History
The clinical presentation of nonviral myocarditis varies considerably; factors that influence the clinical presentation include etiologic agent, age, sex, and immunocompetence. [1, 2, 3, 4] Many patients with myocarditis are asymptomatic, whereas others may present with a fulminant, rapidly progressive, fatal illness.

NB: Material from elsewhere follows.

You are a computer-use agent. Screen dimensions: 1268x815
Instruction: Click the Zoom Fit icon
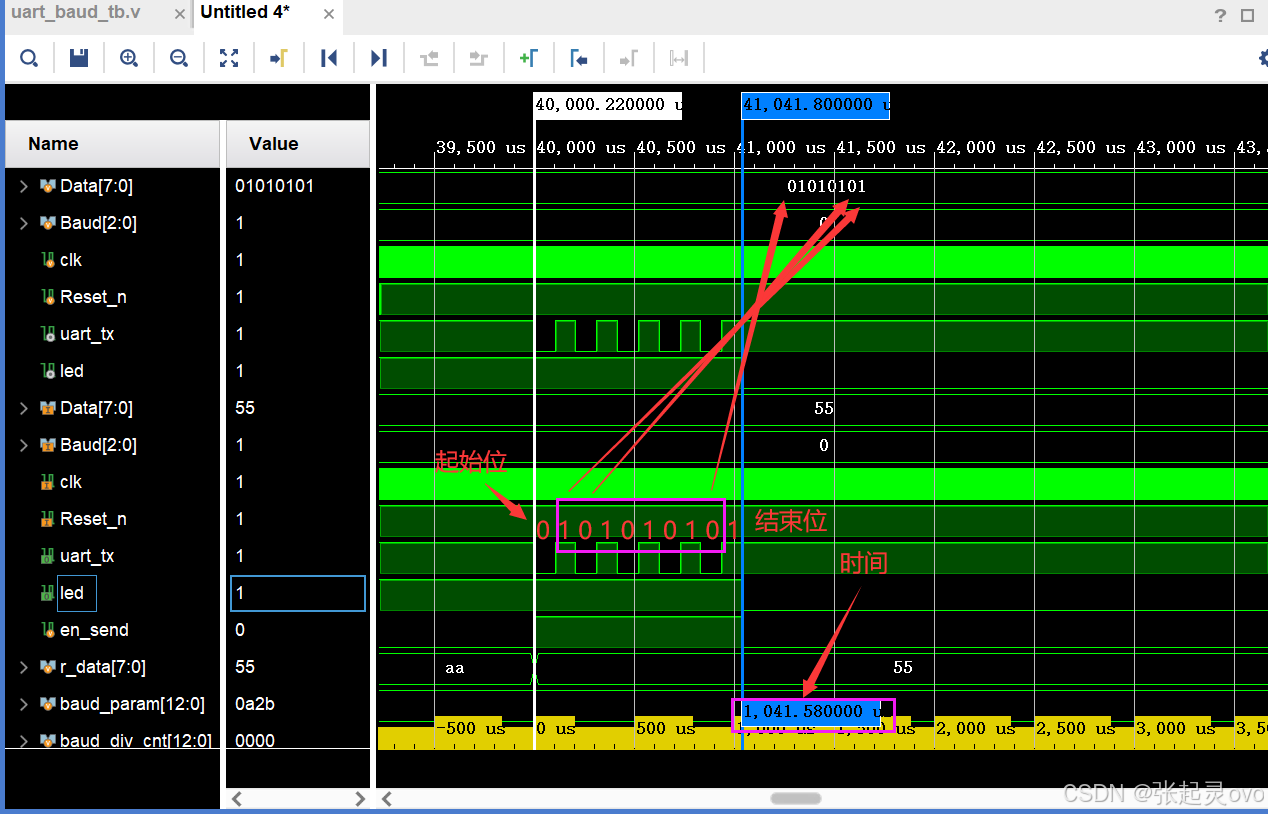coord(229,58)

Clinical manifestations of myocarditis, regardless of etiology, tend to be more severe in newborns than in older infants and children. Symptoms in newborns are nonspecific and include the following:
-
Lethargy
-
Poor feeding
-
Cyanosis
-
Respiratory distress
-
Tachypnea
-
Tachycardia
-
Vomiting
In older infants and children, the symptoms often encountered include the following:
-
Low-grade fever
-
Irritability
-
Mild respiratory symptoms
-
Abdominal pain
Physical Examination
The physical examination may include verification of the symptoms listed under History. The nonspecific signs and symptoms noted in infants with myocarditis may be evidenced on physical examination but may also be documented in the patient's history. Fever, irritability, respiratory signs, and abdominal pain may be noted on physical examination of children and adults with myocarditis. If the disease has progressed, physical examination usually reveals the following:
-
Decreased cardiac output
-
Pallor and cool skin in distal extremities
-
Rapid respirations
-
Possible thready pulse
-
Tachycardia usually present (gallop rhythm may be heard)
-
Progressive heart failure
A mitral regurgitant murmur—a blowing, holosystolic murmur heard best at the apex of the heart—may be present. The lung examination may show scattered rhonchi and rales. Full cardiovascular collapse is possible.
-
Pediatric nonviral myocarditis. This image is reveals myocarditis with scarring at autopsy. It is a short-axis gross photograph from an 8-year-old child who had clinical myocarditis, showing scarring of both ventricles, more prominent in the left. The fibrosis depicts a random distribution with epicardial, myocardial, and pericardial involvement.